If I were smart, I’d leave now. I’d turn round and I’d walk right out that door, because it can’t always be him who decides. First he dumps me, then he takes me back, them he dumps me again, and each time, every damn time that I decide to forget about him and get on with my life, he does something that brings me right back to square one. I try so hard to convince myself that this isn’t the right thing to do, because… because I know how it will end. And I’ll feel terrible again, and he…

“Sam, don’t leave me,” he begs, clutching my face in his hands. “Sam… Sam, please.” And I’m done for.

“I want you to stop acting like a caveman every time you get angry just because I don’t let you get your way,” I murmur between sobs.

“Okay,” he agrees quickly, incredulously. “Okay, we can work on that.”

“I want you to talk to me, Dave. I don’t want to have to guess what’s going through your head when you get angry over nothing, or when you lock yourself up in your office without speaking to me. I want to know what it’s like to hear it from you, in person!”

“Okay, I promise I will,” he says, nodding. He looks into my eyes and his lips are a hairsbreadth away from mine, and both of us are dying to kiss each other. I stay like that in his arms and slowly start breathing again. The tears stop and my heart stops pounding.

“And Mr Onky goes,” I say. “I don’t know what it is and why you have it, but I don’t want to see it ever again.” Don’t hate me, but I’ve always felt an instinctive dislike for that horrible statuette.

“Do you know what I’ll do? I’ll destroy it, I’ll smash it into a thousand pieces, I’ll burn it and throw away the ashes. So what are you going to do – are you going to stay?” he asks impatiently, hugging me. “Are you going to stay, Sam?”
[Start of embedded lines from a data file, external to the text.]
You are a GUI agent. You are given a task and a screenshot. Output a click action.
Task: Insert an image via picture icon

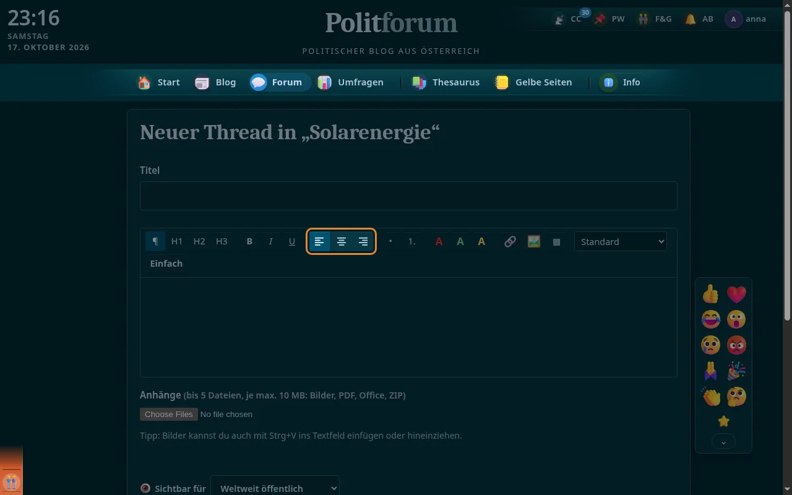534,241
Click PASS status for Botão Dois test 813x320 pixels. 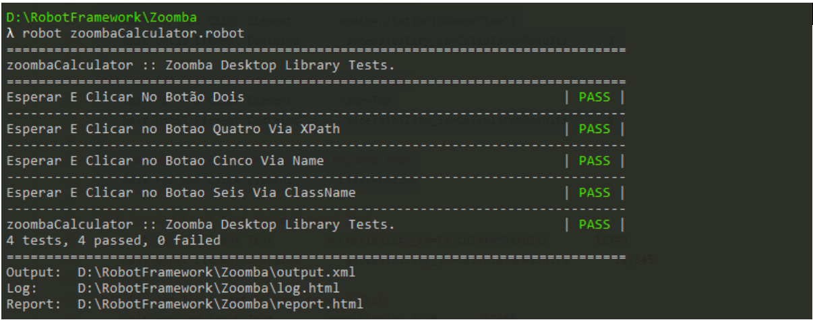(x=594, y=97)
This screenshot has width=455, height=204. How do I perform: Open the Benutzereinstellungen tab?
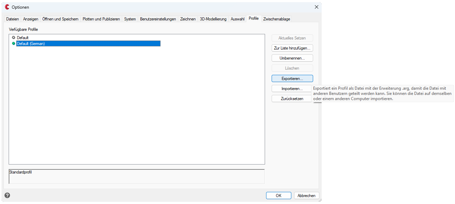[x=158, y=19]
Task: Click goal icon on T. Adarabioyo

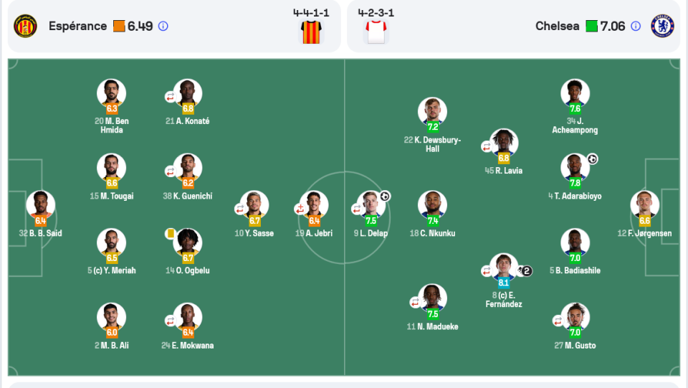Action: (x=593, y=159)
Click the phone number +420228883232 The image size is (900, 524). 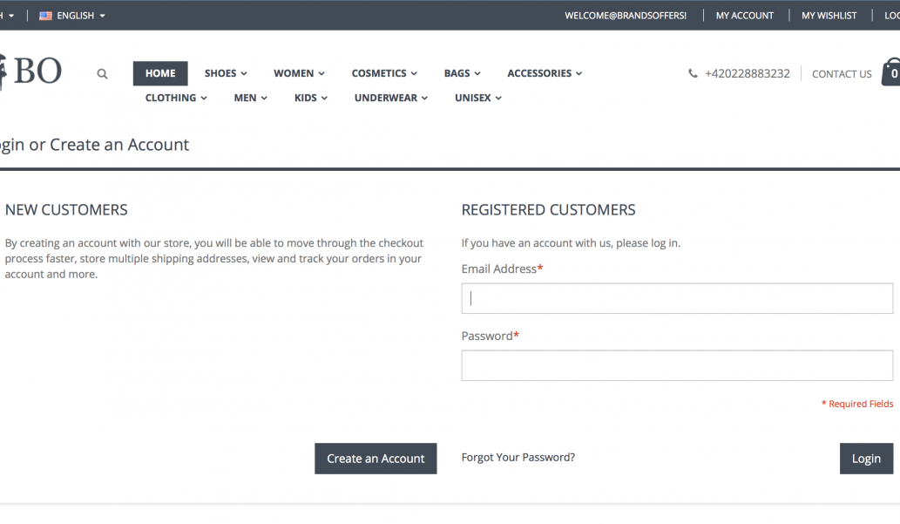[x=747, y=73]
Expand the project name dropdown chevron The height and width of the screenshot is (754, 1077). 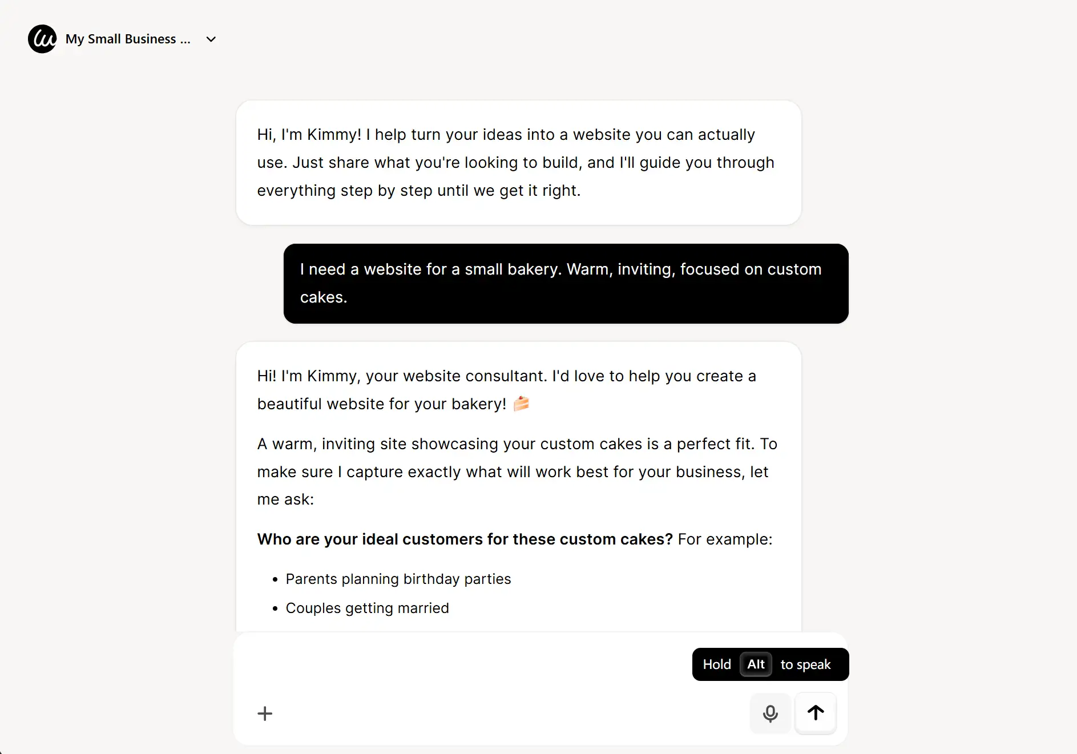pos(211,39)
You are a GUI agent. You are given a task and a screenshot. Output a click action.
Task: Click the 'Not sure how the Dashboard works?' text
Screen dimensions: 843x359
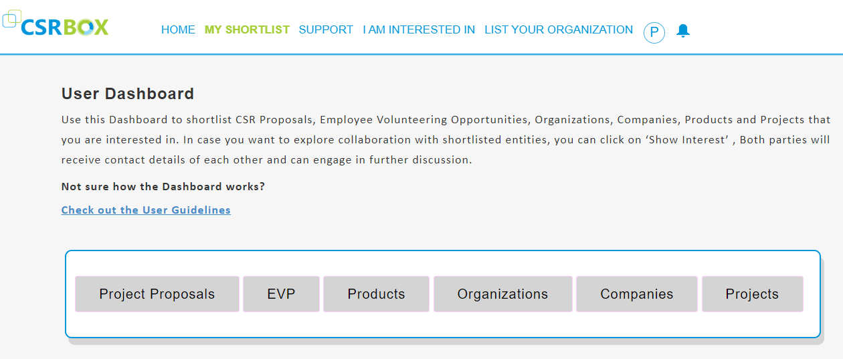[163, 187]
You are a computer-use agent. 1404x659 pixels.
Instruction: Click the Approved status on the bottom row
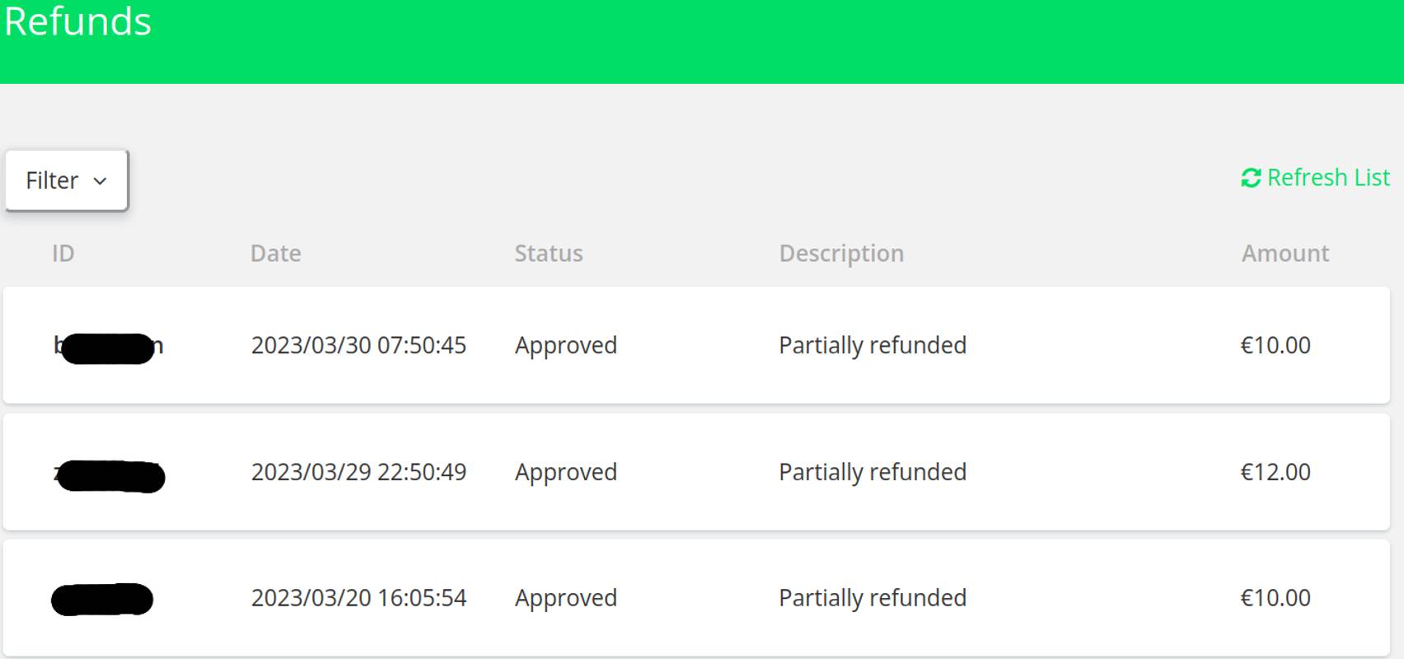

“Yes,” I say, and as soon as I open my mouth, I find myself suddenly two feet off the ground in his arms, his lips on mine.

“Dave… Dave, everybody’s looking,” I say. There’s a quiet murmuring which promises months of secret gossip meetings in the photocopier room.

“Okay, okay,” he says, trying to control himself and regain a little aplomb. “Okay, back to work, everyone, there’s nothing to see here,” he says despotically to pre-empt any possible comments from the rest of the office, but his eyes are glowing. “Ms Preston,” he says to me in a formal tone.

“Yes, Mr Callaghan,” I answer, putting both hands behind my back.

He struggles not to smile but he can’t manage it, and a corner of his mouth curves up very, very sexily. “I would like you to follow me into my office so I can show you your new contract.” He invites me to follow him, pointing me the way.

“Am I hired again?”

“Exactly.”

“Can I have a raise?”

“No.”

“Why not?” I protest. “Didn’t you say that I was a good journalist?”

“Exactly.”

“So don’t I deserve a little advance?” I say, trying to take unfair advantage of the situation.

“No, otherwise I won’t have anyone to give my backlog of work to. Now get into my office before I change my mind and move you to obits with Nicholas.”

“But…”

“Step to it.”

“But…”

“I said now!”

“You dictator,” and the rest of the conversation takes place behind the door of his office, which coincidentally remains locked for a couple of hours without anyone daring to knock until I go back to my desk with my box in my hands, my hair messy and on my face a silly, euphoric smile which just won’t go away. Exactly like the one that appears on Dave’s lips when he is sure no one can see us.